## [Data to examine]
# # #

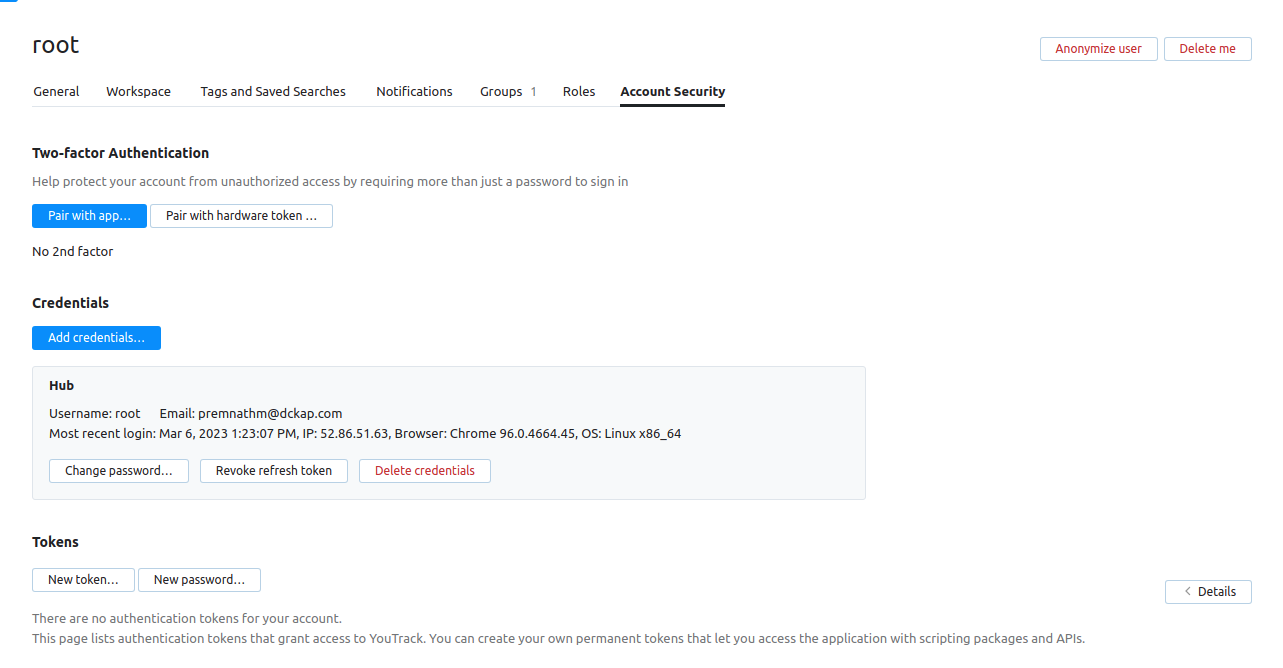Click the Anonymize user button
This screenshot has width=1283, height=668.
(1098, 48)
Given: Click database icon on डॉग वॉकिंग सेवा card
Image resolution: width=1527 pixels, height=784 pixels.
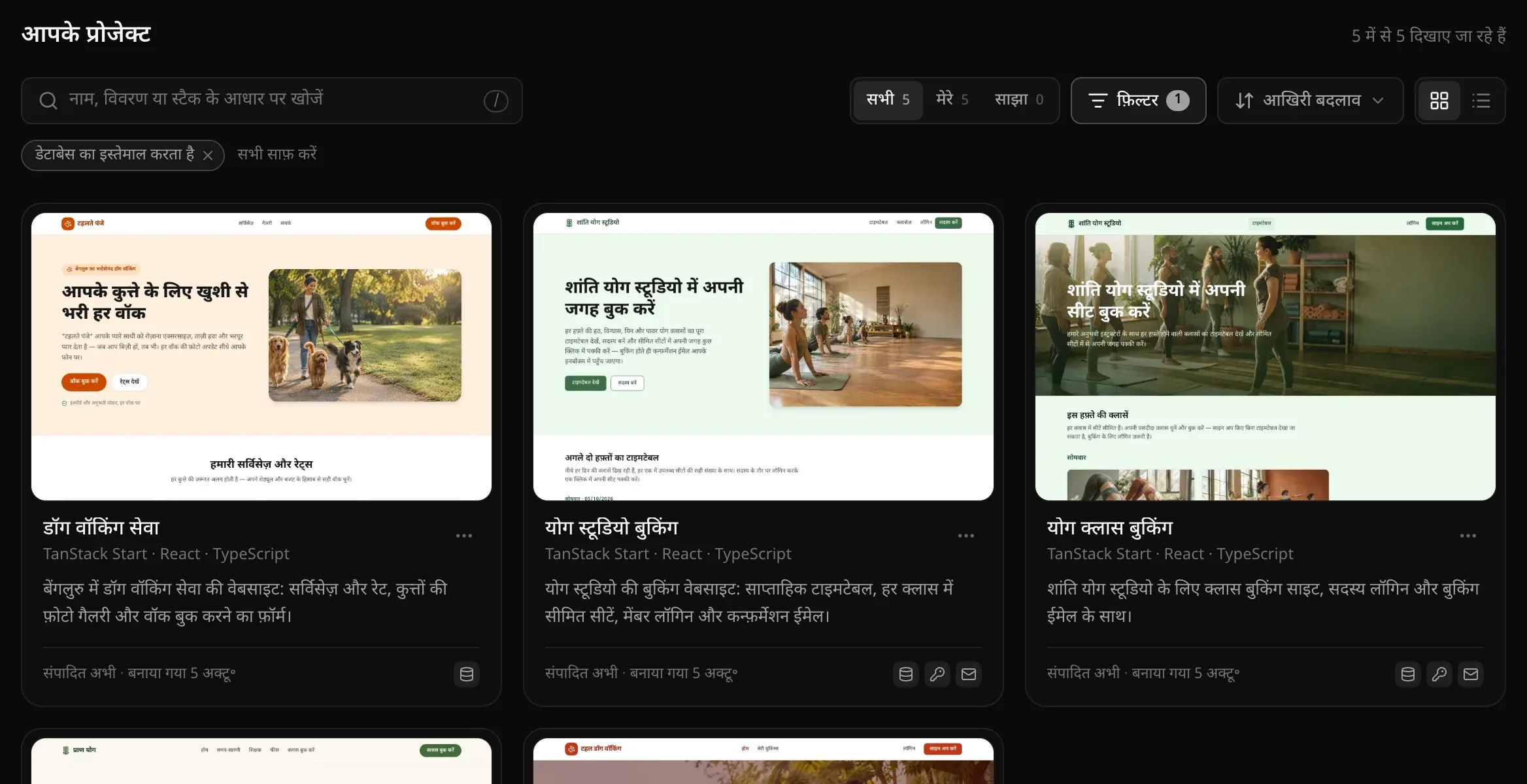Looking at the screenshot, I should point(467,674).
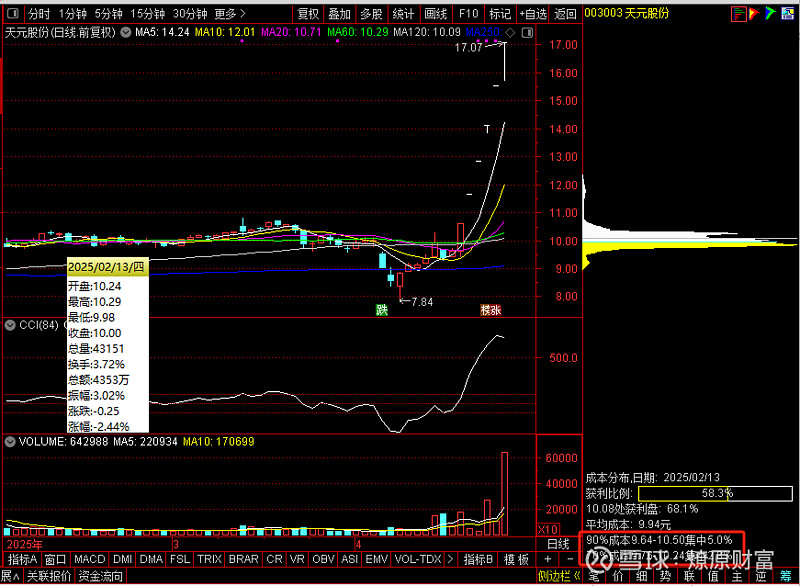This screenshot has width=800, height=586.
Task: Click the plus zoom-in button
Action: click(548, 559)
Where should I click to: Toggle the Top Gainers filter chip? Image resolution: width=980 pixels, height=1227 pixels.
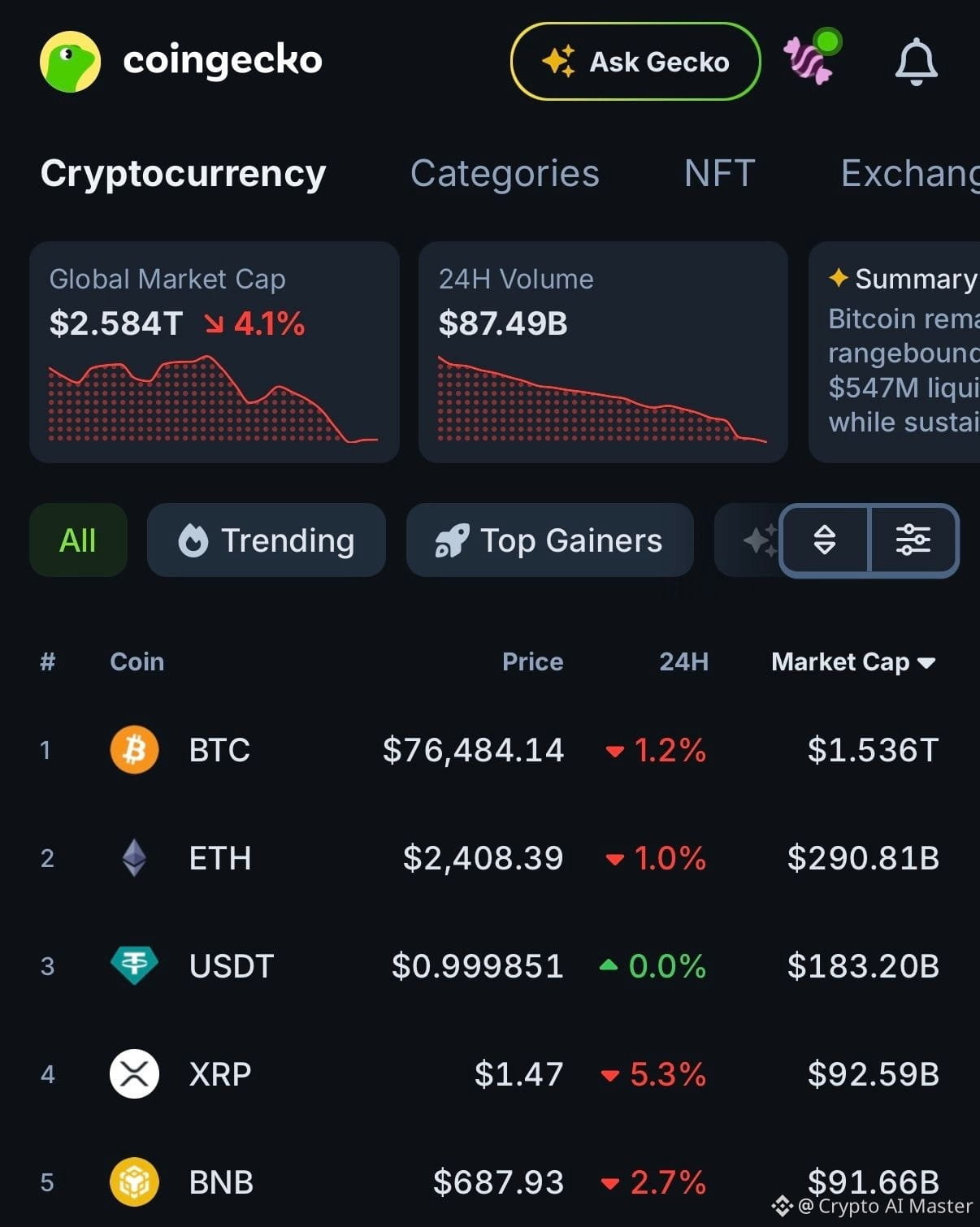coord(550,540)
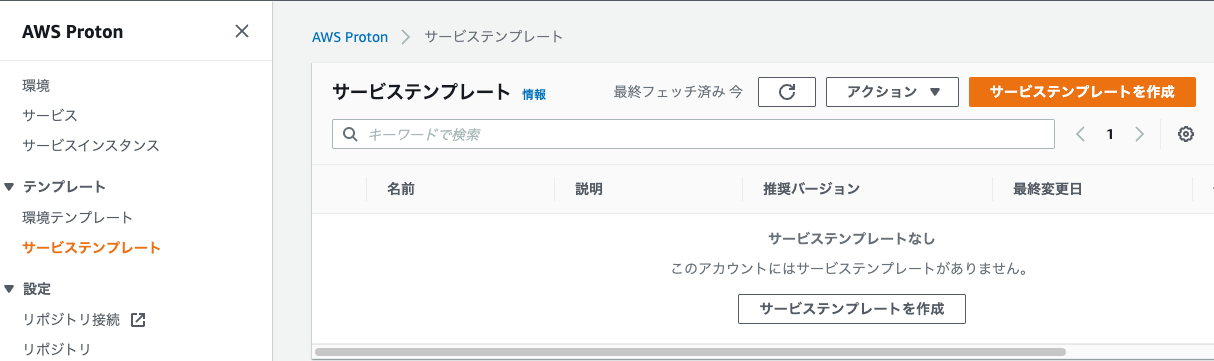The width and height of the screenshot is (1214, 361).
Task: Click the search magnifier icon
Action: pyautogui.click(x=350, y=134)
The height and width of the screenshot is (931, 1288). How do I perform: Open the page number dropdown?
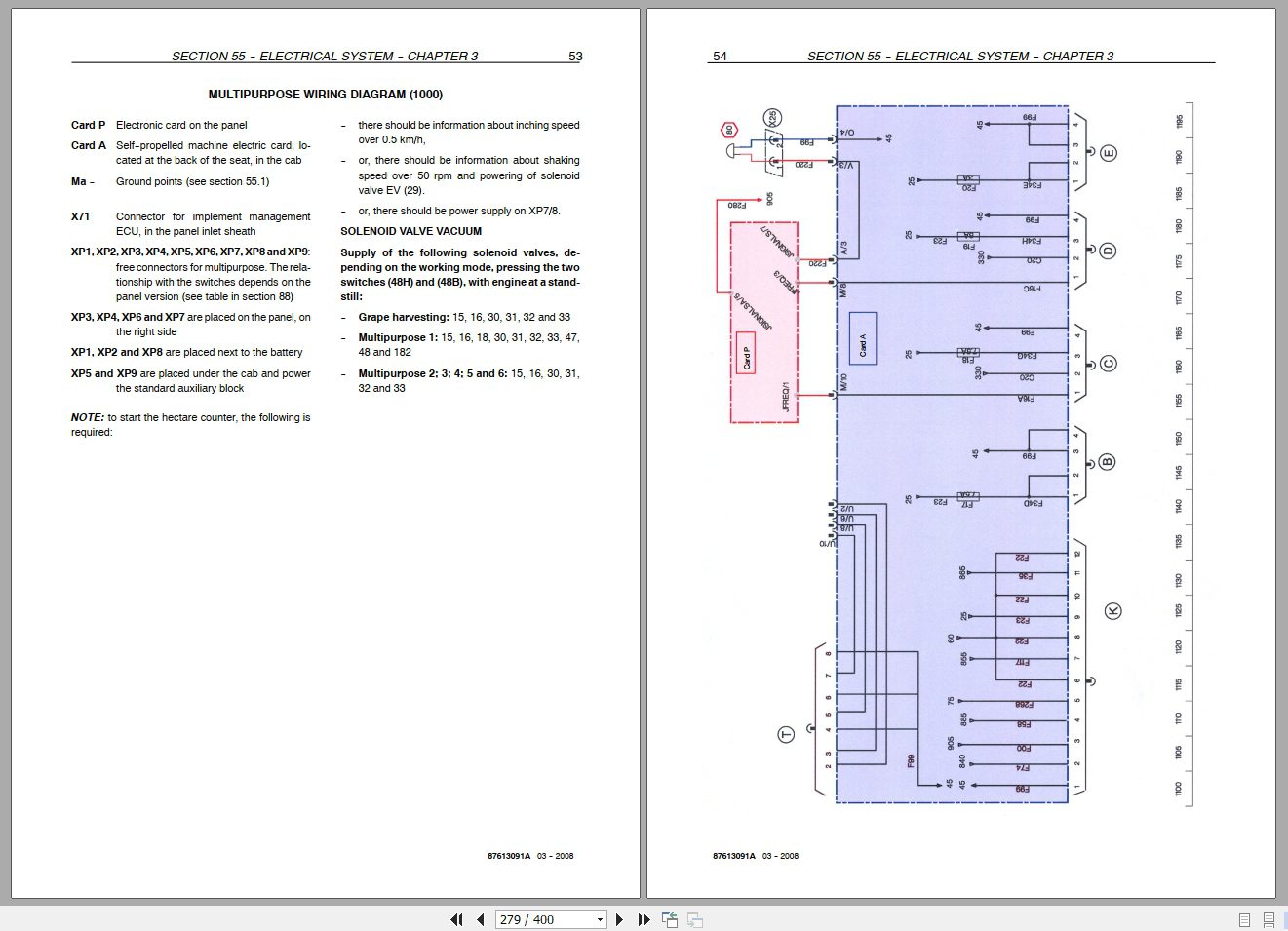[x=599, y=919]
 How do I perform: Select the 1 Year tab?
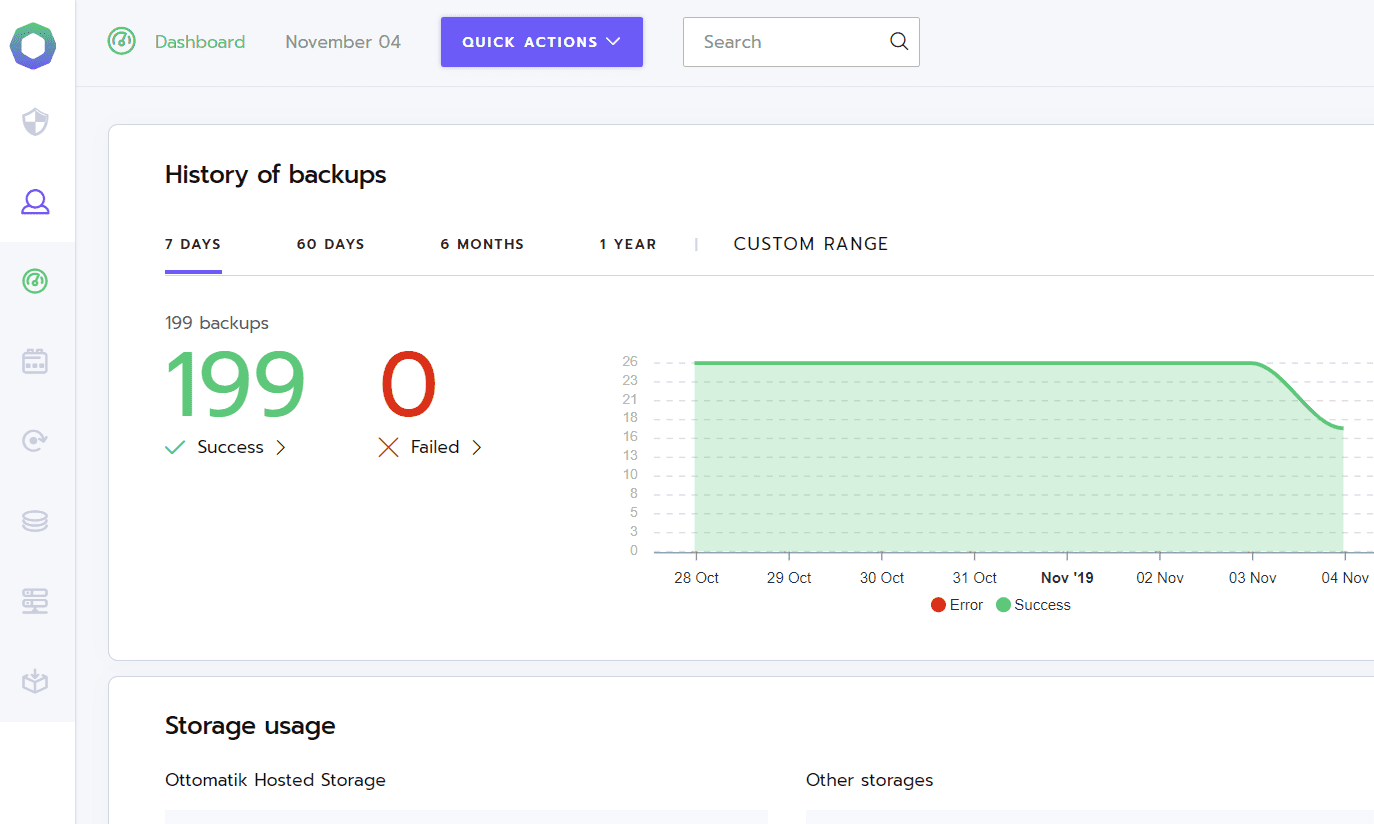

# # #

## [Activity]
Up to and including the last line of the listing, starting at the line with "Image resolution: width=1527", extract every line exactly and leave out the pictures.

## [Answer for this exercise]
Image resolution: width=1527 pixels, height=784 pixels.
Looking at the screenshot, I should point(467,674).
This screenshot has width=800, height=586.
Task: Click the plus zoom-in button
Action: click(548, 559)
Where should I click to: Toggle the Top Gainers filter chip? Image resolution: width=980 pixels, height=1227 pixels.
coord(550,540)
The width and height of the screenshot is (1214, 361).
Task: Click the search magnifier icon
Action: pyautogui.click(x=350, y=134)
The height and width of the screenshot is (931, 1288). How do I perform: Open the page number dropdown?
[x=599, y=919]
 How do I perform: Select the 1 Year tab?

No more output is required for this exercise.